Copy, word for word, each line of the data below from the first through the line containing "From Salon Owner", and stop there.

____ DATA FOR ANALYSIS

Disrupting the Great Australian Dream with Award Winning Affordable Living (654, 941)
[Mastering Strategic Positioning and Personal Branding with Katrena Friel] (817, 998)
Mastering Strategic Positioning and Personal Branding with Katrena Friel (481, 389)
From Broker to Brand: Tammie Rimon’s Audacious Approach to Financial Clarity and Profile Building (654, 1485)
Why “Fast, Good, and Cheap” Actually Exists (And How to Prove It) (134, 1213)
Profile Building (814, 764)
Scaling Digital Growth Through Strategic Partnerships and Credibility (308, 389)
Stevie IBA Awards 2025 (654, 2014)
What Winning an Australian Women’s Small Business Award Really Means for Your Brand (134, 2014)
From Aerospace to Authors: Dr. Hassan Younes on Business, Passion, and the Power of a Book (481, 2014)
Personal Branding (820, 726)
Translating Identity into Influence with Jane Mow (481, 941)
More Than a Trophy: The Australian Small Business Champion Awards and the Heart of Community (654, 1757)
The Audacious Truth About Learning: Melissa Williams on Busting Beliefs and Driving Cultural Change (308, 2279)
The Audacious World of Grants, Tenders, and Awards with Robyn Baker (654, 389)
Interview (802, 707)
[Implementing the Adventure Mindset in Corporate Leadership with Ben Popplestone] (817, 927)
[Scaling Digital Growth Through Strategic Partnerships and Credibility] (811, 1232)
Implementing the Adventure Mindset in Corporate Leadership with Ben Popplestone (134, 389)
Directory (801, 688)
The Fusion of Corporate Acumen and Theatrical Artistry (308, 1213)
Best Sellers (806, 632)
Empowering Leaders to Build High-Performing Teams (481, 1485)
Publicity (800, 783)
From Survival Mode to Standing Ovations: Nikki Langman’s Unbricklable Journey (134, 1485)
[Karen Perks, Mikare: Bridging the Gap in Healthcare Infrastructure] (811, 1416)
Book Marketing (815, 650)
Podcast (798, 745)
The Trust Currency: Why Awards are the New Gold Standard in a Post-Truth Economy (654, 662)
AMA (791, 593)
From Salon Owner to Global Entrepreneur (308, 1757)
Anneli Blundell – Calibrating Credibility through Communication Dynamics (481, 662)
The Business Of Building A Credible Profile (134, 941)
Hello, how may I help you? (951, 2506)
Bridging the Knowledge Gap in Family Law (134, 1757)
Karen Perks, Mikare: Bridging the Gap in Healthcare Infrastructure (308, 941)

________

__WRITTEN RESPONSE__.
Disrupting the Great Australian Dream with Award Winning Affordable Living (654, 941)
[Mastering Strategic Positioning and Personal Branding with Katrena Friel] (817, 998)
Mastering Strategic Positioning and Personal Branding with Katrena Friel (481, 389)
From Broker to Brand: Tammie Rimon’s Audacious Approach to Financial Clarity and Profile Building (654, 1485)
Why “Fast, Good, and Cheap” Actually Exists (And How to Prove It) (134, 1213)
Profile Building (814, 764)
Scaling Digital Growth Through Strategic Partnerships and Credibility (308, 389)
Stevie IBA Awards 2025 (654, 2014)
What Winning an Australian Women’s Small Business Award Really Means for Your Brand (134, 2014)
From Aerospace to Authors: Dr. Hassan Younes on Business, Passion, and the Power of a Book (481, 2014)
Personal Branding (820, 726)
Translating Identity into Influence with Jane Mow (481, 941)
More Than a Trophy: The Australian Small Business Champion Awards and the Heart of Community (654, 1757)
The Audacious Truth About Learning: Melissa Williams on Busting Beliefs and Driving Cultural Change (308, 2279)
The Audacious World of Grants, Tenders, and Awards with Robyn Baker (654, 389)
Interview (802, 707)
[Implementing the Adventure Mindset in Corporate Leadership with Ben Popplestone] (817, 927)
[Scaling Digital Growth Through Strategic Partnerships and Credibility] (811, 1232)
Implementing the Adventure Mindset in Corporate Leadership with Ben Popplestone (134, 389)
Directory (801, 688)
The Fusion of Corporate Acumen and Theatrical Artistry (308, 1213)
Best Sellers (806, 632)
Empowering Leaders to Build High-Performing Teams (481, 1485)
Publicity (800, 783)
From Survival Mode to Standing Ovations: Nikki Langman’s Unbricklable Journey (134, 1485)
[Karen Perks, Mikare: Bridging the Gap in Healthcare Infrastructure] (811, 1416)
Book Marketing (815, 650)
Podcast (798, 745)
The Trust Currency: Why Awards are the New Gold Standard in a Post-Truth Economy (654, 662)
AMA (791, 593)
From Salon Owner to Global Entrepreneur (308, 1757)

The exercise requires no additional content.